I have to calculate the volume under the surface $$f(x,y)=e^{-(x^2+y^2)}$$

I have no clue what to do, but I'm just using the integration I learned.

I take a little slice, and the area of that slice should be $$\int_{-\infty}^{\infty}e^{-(x^2+y^2)}\,dx$$

Then, I have to evaluate this slice for each $y$, so I have to take the integral of this integral, if it makes sense or something...

So I got $$\int_{-\infty}^{\infty}\int_{-\infty}^{\infty}e^{-(x^2+y^2)}\,dx\,dy$$

I have no clue how to evaluate the integral, but I punched this exact expression into a calculator and got 3.1415926..., so I think I did something meaningful...

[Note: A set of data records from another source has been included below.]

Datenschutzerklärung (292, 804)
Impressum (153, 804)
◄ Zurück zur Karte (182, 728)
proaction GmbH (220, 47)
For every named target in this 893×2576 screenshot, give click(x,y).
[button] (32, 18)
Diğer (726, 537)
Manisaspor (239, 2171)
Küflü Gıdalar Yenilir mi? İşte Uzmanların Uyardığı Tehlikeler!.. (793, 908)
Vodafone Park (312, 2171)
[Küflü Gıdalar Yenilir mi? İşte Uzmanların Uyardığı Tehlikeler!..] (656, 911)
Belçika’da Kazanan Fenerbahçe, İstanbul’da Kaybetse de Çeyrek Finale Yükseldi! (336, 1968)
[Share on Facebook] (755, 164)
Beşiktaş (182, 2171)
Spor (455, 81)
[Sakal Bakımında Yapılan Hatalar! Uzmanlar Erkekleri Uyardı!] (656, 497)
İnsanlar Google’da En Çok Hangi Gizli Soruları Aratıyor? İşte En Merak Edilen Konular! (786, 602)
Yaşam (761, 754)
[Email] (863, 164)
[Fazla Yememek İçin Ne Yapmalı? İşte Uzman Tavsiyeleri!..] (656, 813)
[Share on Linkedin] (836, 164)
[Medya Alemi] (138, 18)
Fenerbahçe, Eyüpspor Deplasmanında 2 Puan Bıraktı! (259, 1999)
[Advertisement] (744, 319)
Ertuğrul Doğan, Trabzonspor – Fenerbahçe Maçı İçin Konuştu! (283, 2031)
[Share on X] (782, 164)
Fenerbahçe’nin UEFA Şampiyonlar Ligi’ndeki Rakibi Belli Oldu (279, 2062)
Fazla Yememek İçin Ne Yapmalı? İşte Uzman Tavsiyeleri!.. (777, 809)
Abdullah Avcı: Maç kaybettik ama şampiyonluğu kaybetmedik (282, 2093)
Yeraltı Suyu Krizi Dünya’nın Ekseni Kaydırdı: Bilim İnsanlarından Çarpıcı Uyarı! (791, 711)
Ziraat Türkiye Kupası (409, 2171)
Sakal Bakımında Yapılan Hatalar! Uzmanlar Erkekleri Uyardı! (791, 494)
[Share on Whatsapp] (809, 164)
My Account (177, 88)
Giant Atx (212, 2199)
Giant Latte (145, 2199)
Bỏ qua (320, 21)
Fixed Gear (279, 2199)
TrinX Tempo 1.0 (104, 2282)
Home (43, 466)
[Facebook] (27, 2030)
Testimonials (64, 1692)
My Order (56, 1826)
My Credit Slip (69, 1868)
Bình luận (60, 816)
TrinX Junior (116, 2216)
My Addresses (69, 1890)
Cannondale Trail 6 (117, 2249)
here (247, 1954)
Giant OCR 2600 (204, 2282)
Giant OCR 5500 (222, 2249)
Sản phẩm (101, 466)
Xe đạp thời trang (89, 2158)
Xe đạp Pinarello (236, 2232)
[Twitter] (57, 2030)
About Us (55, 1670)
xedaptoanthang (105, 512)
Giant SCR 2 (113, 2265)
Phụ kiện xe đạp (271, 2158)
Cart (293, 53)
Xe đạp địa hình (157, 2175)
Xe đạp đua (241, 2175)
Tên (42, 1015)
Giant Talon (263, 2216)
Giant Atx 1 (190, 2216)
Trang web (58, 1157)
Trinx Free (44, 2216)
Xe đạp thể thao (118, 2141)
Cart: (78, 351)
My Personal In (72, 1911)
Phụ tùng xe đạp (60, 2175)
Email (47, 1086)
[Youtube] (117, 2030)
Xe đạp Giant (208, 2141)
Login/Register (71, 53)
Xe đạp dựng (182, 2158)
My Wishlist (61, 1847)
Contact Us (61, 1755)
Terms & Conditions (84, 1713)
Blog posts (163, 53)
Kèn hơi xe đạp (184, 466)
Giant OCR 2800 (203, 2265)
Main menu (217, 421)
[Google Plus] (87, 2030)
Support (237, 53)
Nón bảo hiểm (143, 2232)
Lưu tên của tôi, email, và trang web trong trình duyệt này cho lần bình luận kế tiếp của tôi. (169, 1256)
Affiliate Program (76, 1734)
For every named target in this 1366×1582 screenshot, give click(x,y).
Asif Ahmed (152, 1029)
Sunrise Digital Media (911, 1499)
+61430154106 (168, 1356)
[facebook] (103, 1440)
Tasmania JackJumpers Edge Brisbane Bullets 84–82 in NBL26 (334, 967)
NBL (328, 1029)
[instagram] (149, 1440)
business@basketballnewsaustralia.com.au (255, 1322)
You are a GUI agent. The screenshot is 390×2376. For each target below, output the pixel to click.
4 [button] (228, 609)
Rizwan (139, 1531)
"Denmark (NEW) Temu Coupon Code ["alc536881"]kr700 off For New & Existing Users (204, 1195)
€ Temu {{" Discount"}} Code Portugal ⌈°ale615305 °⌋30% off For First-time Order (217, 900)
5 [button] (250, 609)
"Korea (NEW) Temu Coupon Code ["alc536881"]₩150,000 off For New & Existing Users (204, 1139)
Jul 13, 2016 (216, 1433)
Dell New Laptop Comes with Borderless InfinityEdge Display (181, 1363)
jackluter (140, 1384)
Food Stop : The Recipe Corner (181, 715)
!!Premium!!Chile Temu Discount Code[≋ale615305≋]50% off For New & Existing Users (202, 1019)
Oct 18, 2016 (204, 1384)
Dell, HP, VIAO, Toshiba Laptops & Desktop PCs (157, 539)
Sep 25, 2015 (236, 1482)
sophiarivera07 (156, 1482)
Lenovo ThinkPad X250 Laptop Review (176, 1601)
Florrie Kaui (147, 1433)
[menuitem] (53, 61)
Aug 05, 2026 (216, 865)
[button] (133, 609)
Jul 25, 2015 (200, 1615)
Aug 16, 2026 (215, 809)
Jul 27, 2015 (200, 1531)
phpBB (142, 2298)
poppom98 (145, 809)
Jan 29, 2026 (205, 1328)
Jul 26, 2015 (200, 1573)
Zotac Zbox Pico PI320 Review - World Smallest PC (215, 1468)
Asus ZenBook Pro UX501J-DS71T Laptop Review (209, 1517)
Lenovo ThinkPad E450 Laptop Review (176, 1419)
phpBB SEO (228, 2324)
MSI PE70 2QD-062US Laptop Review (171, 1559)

Does what I did work, find the area of a slice for some random $y$ and integrate that slice area expression from $y=-\infty$ to $y=+\infty$??

Update: How do I switch this into polar coordinates?

Answer 1

Denote $x=r\cos\theta$ and $y=r\sin\theta$, thus $$ J = \det\frac{\partial(x,y)}{\partial(r,\theta)} = \begin{vmatrix} \cos\theta & -r\sin\theta \\ \sin\theta & r\cos \theta \end{vmatrix} =r\cos^2\theta + r \sin^2 \theta = r(\cos^2\theta+\sin^2\theta)=r. $$ Now, as you don't have any restrictions, your integration region is given by $$ D=\{(r\cos\theta, r\sin \theta) | 0 \le \theta \le 2\pi, 0 \le r < \infty\},$$ $$ \int \int e^{-(x^2+y^2)}dxdy = \int_{0}^{2\pi} \int_{0}^\infty e^{-r^2}rdrd\theta= -\frac{1}{2}\int_{0}^{2\pi} (e^{-r^2}|^{\infty}_{0} d\theta =\frac{1}{2}\int_{0}^{2\pi} d\theta = \pi, $$ where in the third step, one can see that $\frac{\partial}{\partial r}e^{-r^2}=-2re^{-r^2}$, thus $$\int e^{-r^2} r dr = -1/2\int(-2) e^{-r^2} rdr = -\frac{1}{2}e^{-r^2}+C. $$